● Supplied data

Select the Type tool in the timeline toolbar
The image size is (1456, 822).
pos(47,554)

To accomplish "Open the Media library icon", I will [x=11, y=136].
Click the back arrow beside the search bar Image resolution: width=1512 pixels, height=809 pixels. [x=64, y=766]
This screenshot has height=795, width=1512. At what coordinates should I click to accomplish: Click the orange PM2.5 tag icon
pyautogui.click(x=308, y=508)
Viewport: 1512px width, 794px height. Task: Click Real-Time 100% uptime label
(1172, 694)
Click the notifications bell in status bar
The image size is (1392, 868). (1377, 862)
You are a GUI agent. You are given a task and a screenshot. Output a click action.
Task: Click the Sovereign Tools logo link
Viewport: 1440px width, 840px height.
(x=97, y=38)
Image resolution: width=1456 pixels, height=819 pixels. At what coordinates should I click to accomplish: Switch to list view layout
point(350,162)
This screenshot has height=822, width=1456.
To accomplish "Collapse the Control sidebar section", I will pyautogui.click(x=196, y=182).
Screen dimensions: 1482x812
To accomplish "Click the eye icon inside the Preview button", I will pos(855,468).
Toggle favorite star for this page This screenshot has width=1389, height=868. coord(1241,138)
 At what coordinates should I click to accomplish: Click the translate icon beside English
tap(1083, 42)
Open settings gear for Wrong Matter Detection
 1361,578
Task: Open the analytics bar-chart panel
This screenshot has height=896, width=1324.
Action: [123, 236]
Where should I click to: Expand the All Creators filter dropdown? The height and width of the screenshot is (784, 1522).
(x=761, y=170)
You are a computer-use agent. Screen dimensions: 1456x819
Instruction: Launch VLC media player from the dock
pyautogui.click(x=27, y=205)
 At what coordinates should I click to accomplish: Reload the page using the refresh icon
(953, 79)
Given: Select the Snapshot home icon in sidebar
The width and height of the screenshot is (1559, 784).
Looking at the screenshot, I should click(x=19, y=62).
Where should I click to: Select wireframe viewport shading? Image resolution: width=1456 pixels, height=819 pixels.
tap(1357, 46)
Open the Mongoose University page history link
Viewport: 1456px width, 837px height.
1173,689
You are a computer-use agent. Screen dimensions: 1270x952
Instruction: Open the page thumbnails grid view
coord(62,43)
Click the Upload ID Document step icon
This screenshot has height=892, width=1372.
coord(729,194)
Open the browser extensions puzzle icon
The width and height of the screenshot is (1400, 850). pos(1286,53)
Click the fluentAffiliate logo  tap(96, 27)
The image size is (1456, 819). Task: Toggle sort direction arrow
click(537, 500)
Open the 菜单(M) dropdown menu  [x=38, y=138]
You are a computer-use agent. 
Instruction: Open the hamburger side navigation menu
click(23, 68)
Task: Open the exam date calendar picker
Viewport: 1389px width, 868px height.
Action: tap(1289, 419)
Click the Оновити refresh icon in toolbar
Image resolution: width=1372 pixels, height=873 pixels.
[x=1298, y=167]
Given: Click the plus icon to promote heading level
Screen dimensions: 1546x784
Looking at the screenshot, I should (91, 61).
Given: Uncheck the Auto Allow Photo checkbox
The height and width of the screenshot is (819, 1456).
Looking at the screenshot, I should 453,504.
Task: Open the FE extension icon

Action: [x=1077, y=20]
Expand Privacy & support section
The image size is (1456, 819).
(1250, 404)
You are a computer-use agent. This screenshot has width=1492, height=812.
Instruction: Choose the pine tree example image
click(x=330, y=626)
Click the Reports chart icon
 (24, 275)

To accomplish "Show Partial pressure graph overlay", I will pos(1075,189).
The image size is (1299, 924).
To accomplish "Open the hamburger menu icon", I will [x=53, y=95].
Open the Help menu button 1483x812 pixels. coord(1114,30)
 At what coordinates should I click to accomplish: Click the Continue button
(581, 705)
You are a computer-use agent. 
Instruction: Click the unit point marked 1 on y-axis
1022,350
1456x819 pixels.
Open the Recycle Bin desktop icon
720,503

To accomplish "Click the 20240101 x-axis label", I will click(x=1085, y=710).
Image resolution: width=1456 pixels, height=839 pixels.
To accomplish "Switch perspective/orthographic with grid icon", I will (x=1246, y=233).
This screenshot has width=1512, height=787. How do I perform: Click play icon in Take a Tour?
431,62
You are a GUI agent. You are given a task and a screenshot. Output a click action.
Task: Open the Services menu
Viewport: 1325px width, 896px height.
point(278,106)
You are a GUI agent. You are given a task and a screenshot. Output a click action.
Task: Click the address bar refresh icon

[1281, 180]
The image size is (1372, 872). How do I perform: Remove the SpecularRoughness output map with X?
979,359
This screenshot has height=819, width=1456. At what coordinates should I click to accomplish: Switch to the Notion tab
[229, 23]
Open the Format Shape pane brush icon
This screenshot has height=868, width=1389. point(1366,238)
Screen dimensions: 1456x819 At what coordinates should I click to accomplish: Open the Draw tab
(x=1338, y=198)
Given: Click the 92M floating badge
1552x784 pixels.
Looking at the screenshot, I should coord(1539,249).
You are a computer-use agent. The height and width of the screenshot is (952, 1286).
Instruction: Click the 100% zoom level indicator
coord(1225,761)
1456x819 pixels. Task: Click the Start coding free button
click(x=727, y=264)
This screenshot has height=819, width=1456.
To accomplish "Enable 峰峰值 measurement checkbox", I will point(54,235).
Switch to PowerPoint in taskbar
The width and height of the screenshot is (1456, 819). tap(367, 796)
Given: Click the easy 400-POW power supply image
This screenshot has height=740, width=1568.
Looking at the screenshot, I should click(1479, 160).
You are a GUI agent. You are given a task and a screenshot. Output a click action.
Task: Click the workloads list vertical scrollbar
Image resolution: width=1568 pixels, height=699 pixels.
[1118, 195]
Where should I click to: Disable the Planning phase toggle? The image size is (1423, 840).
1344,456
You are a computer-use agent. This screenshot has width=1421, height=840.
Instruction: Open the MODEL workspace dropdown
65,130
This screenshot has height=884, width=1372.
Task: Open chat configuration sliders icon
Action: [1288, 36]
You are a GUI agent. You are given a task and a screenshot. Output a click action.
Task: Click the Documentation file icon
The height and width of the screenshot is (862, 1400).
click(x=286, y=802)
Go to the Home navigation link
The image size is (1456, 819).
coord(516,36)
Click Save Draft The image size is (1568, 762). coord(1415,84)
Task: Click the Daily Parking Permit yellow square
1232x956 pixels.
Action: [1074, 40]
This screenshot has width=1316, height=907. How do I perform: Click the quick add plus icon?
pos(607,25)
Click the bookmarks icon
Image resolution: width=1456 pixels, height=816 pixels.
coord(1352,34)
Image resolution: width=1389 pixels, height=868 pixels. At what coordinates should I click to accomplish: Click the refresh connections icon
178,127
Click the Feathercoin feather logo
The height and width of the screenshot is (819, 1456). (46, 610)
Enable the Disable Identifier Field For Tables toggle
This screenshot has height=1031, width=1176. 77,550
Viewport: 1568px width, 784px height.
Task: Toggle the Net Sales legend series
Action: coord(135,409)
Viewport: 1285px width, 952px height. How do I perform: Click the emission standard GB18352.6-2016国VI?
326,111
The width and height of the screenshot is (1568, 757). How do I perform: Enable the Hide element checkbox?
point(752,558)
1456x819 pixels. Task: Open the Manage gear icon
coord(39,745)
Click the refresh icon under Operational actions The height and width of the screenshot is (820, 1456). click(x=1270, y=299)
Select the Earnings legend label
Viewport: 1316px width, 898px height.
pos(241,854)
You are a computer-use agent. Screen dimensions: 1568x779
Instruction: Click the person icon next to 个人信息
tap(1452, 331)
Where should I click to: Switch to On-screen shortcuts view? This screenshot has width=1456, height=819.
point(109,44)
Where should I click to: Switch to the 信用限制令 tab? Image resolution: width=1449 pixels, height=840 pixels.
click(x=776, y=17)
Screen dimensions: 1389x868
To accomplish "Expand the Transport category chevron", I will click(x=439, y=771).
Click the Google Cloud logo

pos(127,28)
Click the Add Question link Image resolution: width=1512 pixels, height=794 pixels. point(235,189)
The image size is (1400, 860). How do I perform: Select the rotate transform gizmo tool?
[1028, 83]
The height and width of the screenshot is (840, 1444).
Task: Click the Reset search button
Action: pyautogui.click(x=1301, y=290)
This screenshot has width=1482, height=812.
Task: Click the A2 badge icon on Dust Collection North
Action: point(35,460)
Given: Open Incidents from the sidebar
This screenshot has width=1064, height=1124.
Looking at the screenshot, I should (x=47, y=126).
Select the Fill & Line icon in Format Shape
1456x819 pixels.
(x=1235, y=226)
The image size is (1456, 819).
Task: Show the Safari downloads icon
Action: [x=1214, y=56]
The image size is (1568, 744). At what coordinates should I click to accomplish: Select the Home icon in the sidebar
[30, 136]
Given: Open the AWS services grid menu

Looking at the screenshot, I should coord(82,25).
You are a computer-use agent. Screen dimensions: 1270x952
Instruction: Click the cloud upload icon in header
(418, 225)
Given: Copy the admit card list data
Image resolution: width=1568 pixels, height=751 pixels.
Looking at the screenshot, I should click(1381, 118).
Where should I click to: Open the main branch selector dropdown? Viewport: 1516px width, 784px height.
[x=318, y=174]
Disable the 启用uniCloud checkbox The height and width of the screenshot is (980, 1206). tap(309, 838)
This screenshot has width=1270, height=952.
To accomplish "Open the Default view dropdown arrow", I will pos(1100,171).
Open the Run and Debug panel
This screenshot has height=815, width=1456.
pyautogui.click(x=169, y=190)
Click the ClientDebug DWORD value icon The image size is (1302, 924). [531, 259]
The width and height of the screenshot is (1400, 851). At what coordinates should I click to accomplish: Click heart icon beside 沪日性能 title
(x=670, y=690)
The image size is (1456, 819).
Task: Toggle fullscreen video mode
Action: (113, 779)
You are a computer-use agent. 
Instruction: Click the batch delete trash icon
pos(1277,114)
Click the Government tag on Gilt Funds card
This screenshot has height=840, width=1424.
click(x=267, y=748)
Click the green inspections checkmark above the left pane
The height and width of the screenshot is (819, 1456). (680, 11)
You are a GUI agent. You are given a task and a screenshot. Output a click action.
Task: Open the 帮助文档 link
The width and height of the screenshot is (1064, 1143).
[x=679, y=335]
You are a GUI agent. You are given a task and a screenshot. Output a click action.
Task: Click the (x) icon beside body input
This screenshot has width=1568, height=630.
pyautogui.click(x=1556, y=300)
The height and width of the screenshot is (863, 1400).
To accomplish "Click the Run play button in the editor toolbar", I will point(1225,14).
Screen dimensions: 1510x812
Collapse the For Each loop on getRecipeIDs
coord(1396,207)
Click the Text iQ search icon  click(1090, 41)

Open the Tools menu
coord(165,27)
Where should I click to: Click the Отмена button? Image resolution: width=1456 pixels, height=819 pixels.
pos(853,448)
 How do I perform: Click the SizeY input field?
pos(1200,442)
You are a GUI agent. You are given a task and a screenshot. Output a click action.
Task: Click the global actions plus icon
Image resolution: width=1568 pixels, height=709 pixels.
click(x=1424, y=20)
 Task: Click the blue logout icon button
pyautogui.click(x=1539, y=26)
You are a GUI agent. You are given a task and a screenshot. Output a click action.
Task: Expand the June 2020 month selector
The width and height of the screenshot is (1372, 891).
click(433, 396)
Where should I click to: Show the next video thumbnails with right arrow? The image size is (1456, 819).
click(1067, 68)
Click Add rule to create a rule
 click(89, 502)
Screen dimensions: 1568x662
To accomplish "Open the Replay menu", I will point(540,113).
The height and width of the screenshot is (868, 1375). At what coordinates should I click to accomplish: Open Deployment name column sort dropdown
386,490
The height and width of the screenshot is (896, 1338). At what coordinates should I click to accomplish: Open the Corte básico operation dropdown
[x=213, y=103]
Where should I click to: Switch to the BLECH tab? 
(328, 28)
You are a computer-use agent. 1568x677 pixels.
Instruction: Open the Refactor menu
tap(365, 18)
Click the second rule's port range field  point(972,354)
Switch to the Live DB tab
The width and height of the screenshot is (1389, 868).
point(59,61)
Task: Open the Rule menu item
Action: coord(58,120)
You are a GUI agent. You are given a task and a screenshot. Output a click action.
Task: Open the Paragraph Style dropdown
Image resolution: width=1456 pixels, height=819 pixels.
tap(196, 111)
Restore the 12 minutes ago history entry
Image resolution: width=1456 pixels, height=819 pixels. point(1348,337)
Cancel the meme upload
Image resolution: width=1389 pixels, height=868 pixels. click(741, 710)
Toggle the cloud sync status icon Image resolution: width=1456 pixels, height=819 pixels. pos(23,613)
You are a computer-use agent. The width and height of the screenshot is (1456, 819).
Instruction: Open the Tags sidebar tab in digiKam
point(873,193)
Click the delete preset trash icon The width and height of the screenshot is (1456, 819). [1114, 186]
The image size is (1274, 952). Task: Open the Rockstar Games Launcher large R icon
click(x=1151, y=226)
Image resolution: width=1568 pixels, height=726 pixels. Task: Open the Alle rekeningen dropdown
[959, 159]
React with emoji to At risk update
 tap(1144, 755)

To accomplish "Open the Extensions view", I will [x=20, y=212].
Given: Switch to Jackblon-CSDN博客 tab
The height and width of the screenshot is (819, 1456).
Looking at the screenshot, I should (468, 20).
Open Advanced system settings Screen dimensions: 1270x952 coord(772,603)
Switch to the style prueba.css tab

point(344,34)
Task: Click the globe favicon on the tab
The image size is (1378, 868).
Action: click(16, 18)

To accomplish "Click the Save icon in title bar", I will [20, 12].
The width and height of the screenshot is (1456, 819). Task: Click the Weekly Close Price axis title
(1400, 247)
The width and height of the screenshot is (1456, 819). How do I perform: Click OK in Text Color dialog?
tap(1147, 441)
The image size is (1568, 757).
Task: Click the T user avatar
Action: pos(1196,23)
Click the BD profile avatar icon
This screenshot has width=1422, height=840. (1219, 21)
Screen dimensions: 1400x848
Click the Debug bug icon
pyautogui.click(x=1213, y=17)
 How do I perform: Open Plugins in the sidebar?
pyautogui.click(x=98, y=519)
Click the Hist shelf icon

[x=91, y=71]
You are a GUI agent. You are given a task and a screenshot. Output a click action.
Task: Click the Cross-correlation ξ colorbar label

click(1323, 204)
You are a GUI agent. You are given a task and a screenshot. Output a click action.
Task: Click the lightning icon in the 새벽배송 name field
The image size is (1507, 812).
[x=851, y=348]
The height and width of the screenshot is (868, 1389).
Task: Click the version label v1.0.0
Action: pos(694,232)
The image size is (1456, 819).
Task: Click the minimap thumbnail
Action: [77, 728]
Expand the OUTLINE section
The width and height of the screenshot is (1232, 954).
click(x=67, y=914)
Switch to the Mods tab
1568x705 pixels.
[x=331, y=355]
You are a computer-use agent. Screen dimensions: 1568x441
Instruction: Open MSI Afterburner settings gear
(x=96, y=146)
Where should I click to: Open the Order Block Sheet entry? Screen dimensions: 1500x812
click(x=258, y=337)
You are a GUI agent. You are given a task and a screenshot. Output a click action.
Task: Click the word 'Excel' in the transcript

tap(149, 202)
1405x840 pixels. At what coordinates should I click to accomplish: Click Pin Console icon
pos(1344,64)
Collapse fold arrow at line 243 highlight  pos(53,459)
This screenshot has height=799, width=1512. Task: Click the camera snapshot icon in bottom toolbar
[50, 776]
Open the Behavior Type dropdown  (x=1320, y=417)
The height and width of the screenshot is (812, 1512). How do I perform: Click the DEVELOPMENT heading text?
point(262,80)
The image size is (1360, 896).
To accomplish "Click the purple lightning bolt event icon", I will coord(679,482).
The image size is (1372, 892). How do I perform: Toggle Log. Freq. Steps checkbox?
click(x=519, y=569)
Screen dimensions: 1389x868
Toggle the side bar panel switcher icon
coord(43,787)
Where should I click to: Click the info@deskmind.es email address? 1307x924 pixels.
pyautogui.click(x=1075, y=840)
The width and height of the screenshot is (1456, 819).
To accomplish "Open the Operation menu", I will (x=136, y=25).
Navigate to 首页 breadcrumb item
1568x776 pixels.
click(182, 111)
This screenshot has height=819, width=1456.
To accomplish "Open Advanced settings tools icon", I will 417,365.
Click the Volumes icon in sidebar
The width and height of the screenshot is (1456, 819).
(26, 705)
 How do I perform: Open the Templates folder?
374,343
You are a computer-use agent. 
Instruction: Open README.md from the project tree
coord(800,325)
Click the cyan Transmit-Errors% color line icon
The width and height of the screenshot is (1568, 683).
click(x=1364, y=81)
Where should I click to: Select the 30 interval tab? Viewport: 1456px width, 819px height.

● Your assignment
In the material above, find the line containing "Instruction: Click the 100%" and the line containing "Given: Click the easy", then write out exactly those two lines and every line between them, and nothing more.

● Output
Instruction: Click the 100% zoom level indicator
coord(1225,761)
1456x819 pixels. Task: Click the Start coding free button
click(x=727, y=264)
This screenshot has height=819, width=1456.
To accomplish "Enable 峰峰值 measurement checkbox", I will point(54,235).
Switch to PowerPoint in taskbar
The width and height of the screenshot is (1456, 819). tap(367, 796)
Given: Click the easy 400-POW power supply image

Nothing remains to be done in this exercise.